Go slices are used instead of Python lists, and integers are safe because the maximum total weight:

10^4 × 10^5 = 10^9

fits comfortably within Go's integer range.

Worked Examples

Example 1

Input:

w = [1]

Initialization

Step Weight Running Sum Prefix Sums
1 1 1 [1]

Final state:

prefix_sums = [1]
total_weight = 1

pickIndex()

Random target:

target = 1

Binary search:

Index Prefix Sum Condition
0 1 1 ≥ 1

Result:

return 0

Since only one index exists, it is always selected.

Example 2

Input:

w = [1, 3]

Initialization

Step Weight Running Sum Prefix Sums
1 1 1 [1]
2 3 4 [1, 4]

Final state:

prefix_sums = [1, 4]
total_weight = 4

Probability intervals:

Index Weight Interval
0 1 [1]
1 3 [2,4]

Suppose:

target = 3

Binary search proceeds:

Left Right Mid Prefix[mid] Decision
0 1 0 1 Move right
1 1 1 4 Found

Result:

return 1

If:

target = 1

then index 0 is selected.

Because index 1 owns three probability slots while index 0 owns only one, repeated calls naturally approximate the expected probabilities:

P(0) = 1/4
P(1) = 3/4

Complexity Analysis

Measure Complexity Explanation
Time O(n) initialization, O(log n) per pickIndex() Prefix sums are built once, binary search is logarithmic
Space O(n) Stores the prefix sum array

The preprocessing step scans the input array once to compute cumulative sums, requiring linear time. Each call to pickIndex() performs a binary search over the prefix sums, reducing lookup time to logarithmic complexity.
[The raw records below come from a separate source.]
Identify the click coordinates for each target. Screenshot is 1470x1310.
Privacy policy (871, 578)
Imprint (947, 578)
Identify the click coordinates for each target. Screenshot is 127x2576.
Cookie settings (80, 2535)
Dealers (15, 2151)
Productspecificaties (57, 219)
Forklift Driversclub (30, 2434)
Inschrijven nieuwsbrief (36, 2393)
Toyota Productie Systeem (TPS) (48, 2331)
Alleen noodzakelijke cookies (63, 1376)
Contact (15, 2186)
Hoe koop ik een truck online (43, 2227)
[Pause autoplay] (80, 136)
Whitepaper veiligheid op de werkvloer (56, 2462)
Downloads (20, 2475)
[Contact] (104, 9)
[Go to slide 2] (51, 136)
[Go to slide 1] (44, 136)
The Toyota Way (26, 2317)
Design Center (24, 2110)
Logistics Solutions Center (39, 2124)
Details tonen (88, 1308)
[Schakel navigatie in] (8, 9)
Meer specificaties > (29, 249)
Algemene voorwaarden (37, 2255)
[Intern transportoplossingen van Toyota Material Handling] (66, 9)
Since we store one prefix sum per element, the extra memory usage is linear.

Test Cases

from collections import Counter

# Example 1
solution = Solution([1])
assert solution.pickIndex() == 0  # single element always returns 0

# Example 2
solution = Solution([1, 3])

for _ in range(100):
    result = solution.pickIndex()
    assert result in [0, 1]  # valid index only

# Boundary case: minimum input size
solution = Solution([100000])
assert solution.pickIndex() == 0  # only one possible choice

# Uneven probability distribution
solution = Solution([1, 100000])

results = [solution.pickIndex() for _ in range(1000)]
count = Counter(results)

assert count[1] > count[0]  # larger weight dominates

# Equal weights
solution = Solution([5, 5, 5])

for _ in range(100):
    result = solution.pickIndex()
    assert result in [0, 1, 2]  # all indices valid

# Larger input
weights = [1] * 10000
solution = Solution(weights)

for _ in range(100):
    result = solution.pickIndex()
    assert 0 <= result < 10000  # handles max array size

Test Summary

Test Why
[1] Validates single-element edge case
[1,3] Confirms normal weighted behavior
[100000] Tests large weight with one index
[1,100000] Ensures dominant probability works
[5,5,5] Validates equal probability setup
10000 identical weights Stress test for maximum input size

Edge Cases

Single Element Array

A case like:

w = [1]

can expose indexing bugs if binary search assumes multiple elements exist. Since there is only one valid interval, every random number must map to index 0.

Our implementation handles this naturally because the prefix sum array becomes:

[1]

and binary search always returns 0.

Extremely Skewed Weights

Consider:

w = [1, 100000]

A naive implementation might suffer from overflow or probability mistakes.

Our interval representation avoids this issue entirely:

prefix = [1, 100001]

The second index simply owns most of the probability space, so it is selected more frequently as intended.

Large Number of Calls

Since pickIndex() may be called up to 10^4 times, repeatedly recomputing cumulative weights would waste time.

By preprocessing prefix sums once in the constructor, every query becomes an efficient binary search:

O(log n)

This ensures strong performance even at maximum constraints.